** Begin SOURCE **

The impulse response of the filterbank is calculated for each channel. Then a summary statistic, the probability that the last section of the NAP was caused by a glottal pulse, is calculated. This summary probability is summed across channels to produce a single probability signal for the whole input, which represents the probability that the incoming signal was produced by a glottal pulse at that point. To calculate the probability, a pulse is first pre-processed through the filterbank, then the distance between the 'pulse NAP' and the current NAP state at each time is calculated. This summary signal is passed to the simple 'local maximum' decaying threshold strobe algorithm described earlier. The strobe points are then placed, based upon the known peaks in the impulse response of the filterbank for different channels. In this way it is possible to achieve continuous `strands' of strobe points across all channels. In this case, the strobe points are placed on the NAP peak closest to the detected strobe time.
Figure 18 shows the strobes generated by this back-projection algorithm for a small segment of a pulse train stimulus. The main notable feature of this system is that strobes always occur in all channels. The strobe position in each channel is set to be the NAP peak which is closest to the ideal strobe point in the 'pulse NAP'.
This approach is considerably more computationally expensive than a simple thresholding approach, since a section of the NAP must be compared against an entire saved impulse response for every time step. This increases the computational complexity of the system by several orders of magnitude. The system was implemented in AIM-MAT as described, but is not intended for use in a large-scale system. It is compared against the alternative systems below.

** End SOURCE **
** Begin DATA SHOWN **

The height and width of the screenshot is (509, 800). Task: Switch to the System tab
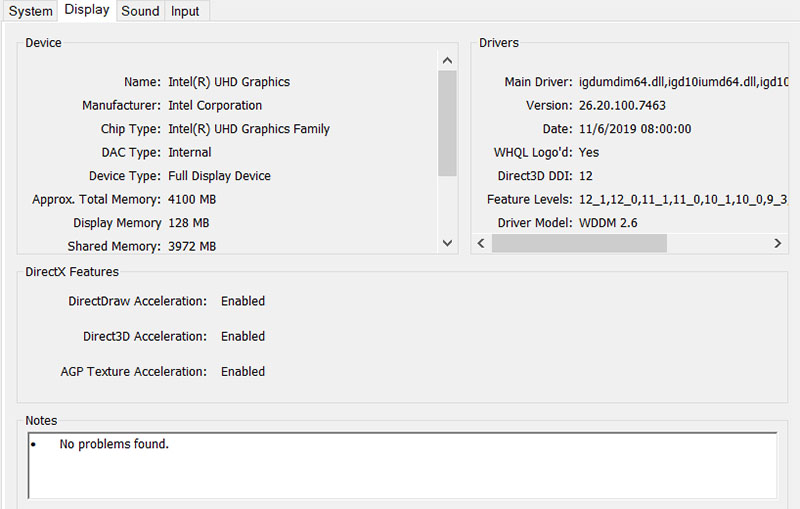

** End DATA SHOWN **

• **EXERCISE DESCRIPTION**: Can you extend the passage on back-projection strobe detection, picking up right after its final sentence?

• **TASK ANSWER**:
In preliminary testing of this system, the default parameters of the 'local maximum' strobe threshold (5ms lockout, 20ms decay time) were found to work well for all filterbanks apart from the PZFC. In the case of the PZFC, the dynamic range of the thresholded strobe probability signal was about half that of the other systems. In order to combat this effect, the decay time was extended to 50ms when using the PZFC with the back-projection strobe system.
The likely explanation for this behaviour is that the calculated impulse response of the PZFC filterbank does not match up well with the real impulse responses seen in the filterbank. The impulse response of the filterbank is calculated while the filterbank is in its initial state, before any adaptation has taken place. The 'cold' AGC in the PZFC will be in a different state to that when it has adapted to the incoming stimulus.
Testing strobe detection
Test stimuli
In order to test a strobe detection system, a set of stimuli with known pulse times is required. The effectiveness of the strobing system can then be measured with reference to the known pulse times of the original stimuli. Effectiveness can be assessed in terms of strobe rate or the precision of the predicted stimulus pulse times. Pulse trains and synthetic vowels were used to assess the effectiveness of the strobing systems.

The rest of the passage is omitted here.